WHAT YOU SHOULD DO: Beginning with the line that has "You are a computer-use", write out each line down to the end of the records below exactly, and include no pictures.

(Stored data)
====================
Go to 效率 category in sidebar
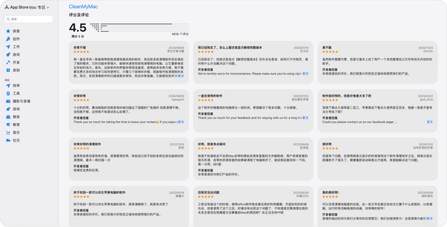The width and height of the screenshot is (447, 227). click(16, 86)
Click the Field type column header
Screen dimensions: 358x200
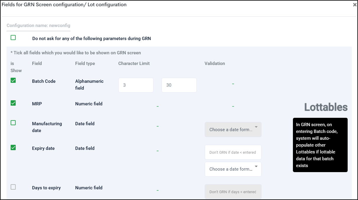[x=85, y=64]
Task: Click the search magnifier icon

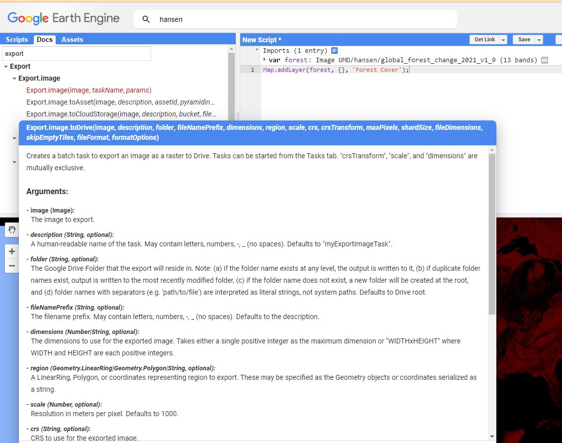Action: point(146,18)
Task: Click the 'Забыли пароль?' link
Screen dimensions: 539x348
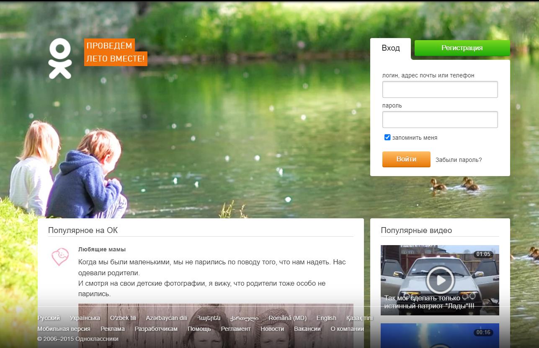Action: (459, 160)
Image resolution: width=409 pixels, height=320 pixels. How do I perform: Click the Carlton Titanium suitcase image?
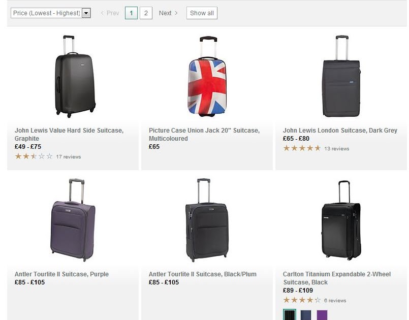[x=341, y=220]
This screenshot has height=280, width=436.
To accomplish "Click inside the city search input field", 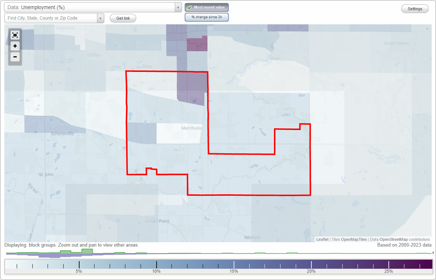I will coord(51,17).
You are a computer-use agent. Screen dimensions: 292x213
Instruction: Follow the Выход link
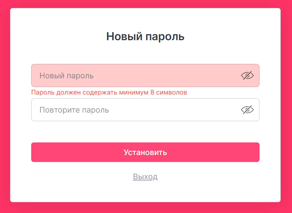pos(145,176)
====================
YOUR SOLUTION:
You are a computer-use agent. Screen dimensions: 292x213
Instruction: Follow the Выход link
pos(145,176)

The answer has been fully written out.